Obwohl in der Beratung kaum neue Erkenntnisse vermittelt wurden, kam es zu einer wiederholten und eindeutigen Bestätigung seitens des Thüringer Landesamtes für Umwelt und Geologie, dass in der Bohrung 1/2008 an der Trasse Salzabwasser nachgewiesen wurde. Dieser Fakt wurde von zwei Mitarbeitern des Umweltministeriums am 16. Februar trotz besseren Wissens hartnäckig bestritten.

Überraschend kam von Minister Reinholz eine Einladung zu einem weiteren Gespräch mit ihm und K & SVertretern. Von Gerstunger Seite waren Rechtsanwalt Reitinger, Werkleiter Ulf Frank und der Bürgermeister anwesend. K & S hatte zwei Vertreter entsendet und Minister Reinholz ebenso zwei Vertreter des Umweltministeriums.

Überraschung

Dr. Dieckmann von K & S wartete gleich mit einer für alle überraschenden nicht nachvollziehbaren Feststellung auf. Er legte Wert darauf, dass K & S den Versenkantrag nicht zurückgezogen hat, sondern dieser nur ,,in Ruhe gestellt" wäre. ,,Das Katz- und Mausspiel scheint also weiter zu gehen", so Bürgermeister Hartung.

Versenkgeschichte

Trotz aller negativen Erkenntnisse aus der Versenkgeschichte werde nach wie vor behauptet, das Gerstunger Trinkwasser sei nicht gefährdet. Während Hartung auf Grund entsprechender Gemeinderatsbeschlüsse die bislang ständig gegebene Verhandlungsbereitschaft problemlos erklären konnte, wollten die K & S-Vertreter bis Ende April ein entsprechendes Verhandlungsmandat einholen. In Gerstungen kam es am vergangenen Freitag zu der angeblich ersten amtlichen Probenahme der Bohrung 4/2010.

Wiederum sei die Gemeinde von K & S und dem Bergamt bei den Erkenntnissen dieser Bohrung mit der Behauptung ausgegrenzt worden, dass diese Bohrung nichts mit dem Trinkwasser von Gerstungen zu tun habe.

Die erste Auswertung der Probe ergab im Buntsandstein in 360 Metern Tiefe fast 30 Gramm Chlorid pro Liter. Der Chemismus lasse den Schluss zu, dass die Probe bereits durch Salzabwässer beeinflusst sein könnte.

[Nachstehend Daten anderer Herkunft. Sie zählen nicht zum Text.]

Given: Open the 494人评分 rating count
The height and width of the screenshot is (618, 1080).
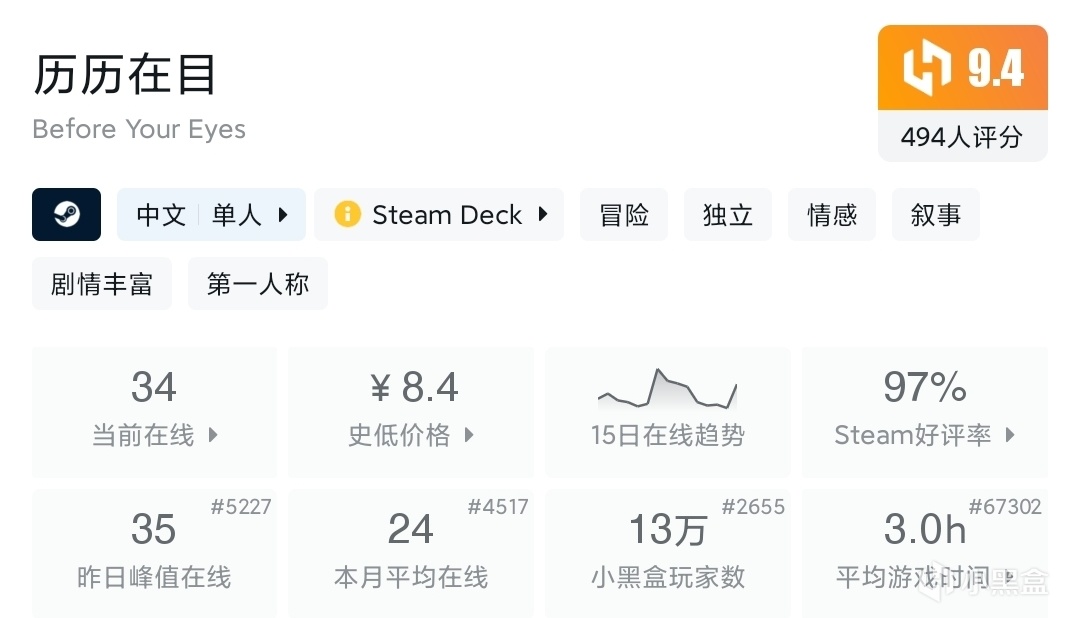Looking at the screenshot, I should (x=962, y=137).
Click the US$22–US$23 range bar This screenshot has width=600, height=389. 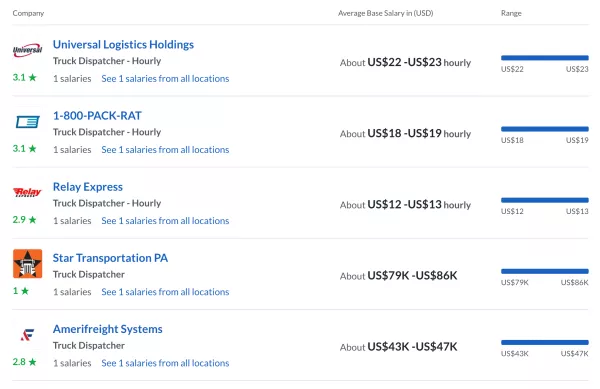[545, 58]
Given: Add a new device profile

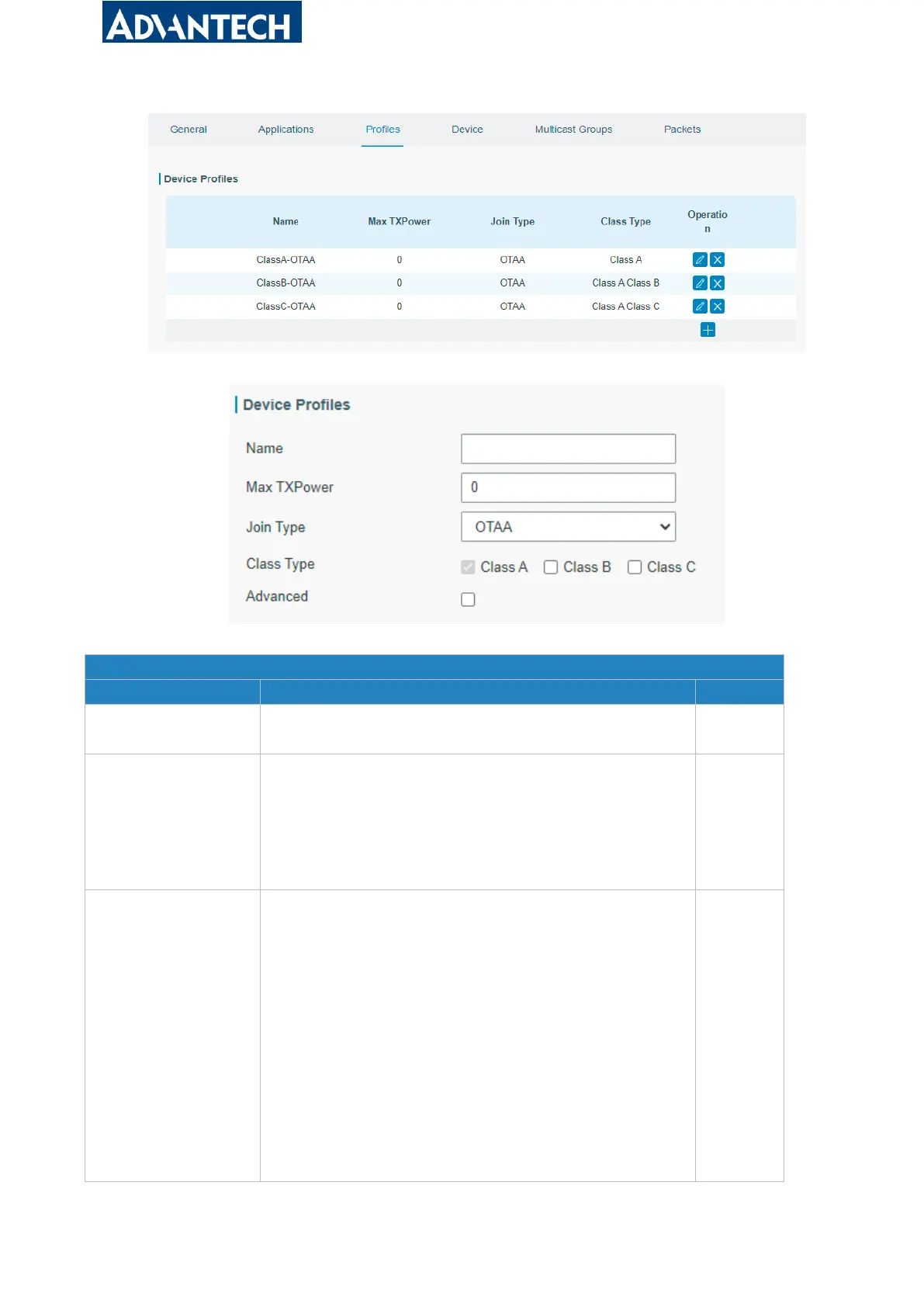Looking at the screenshot, I should point(708,330).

Sollten weitere Proben und Analysen den Salzabwassereinfluss bestätigen, so müssten, sagte Hartung, schnellstens die positiven Stellungnahmen zur Versenkung in Hessen dahingehend überdacht werden, ob die Landesgrenze Thüringen Hessen wirklich geeignet sei, zig Millionen Kubikmeter Kalilauge im Untergrund/Buntsandstein aufzuhalten.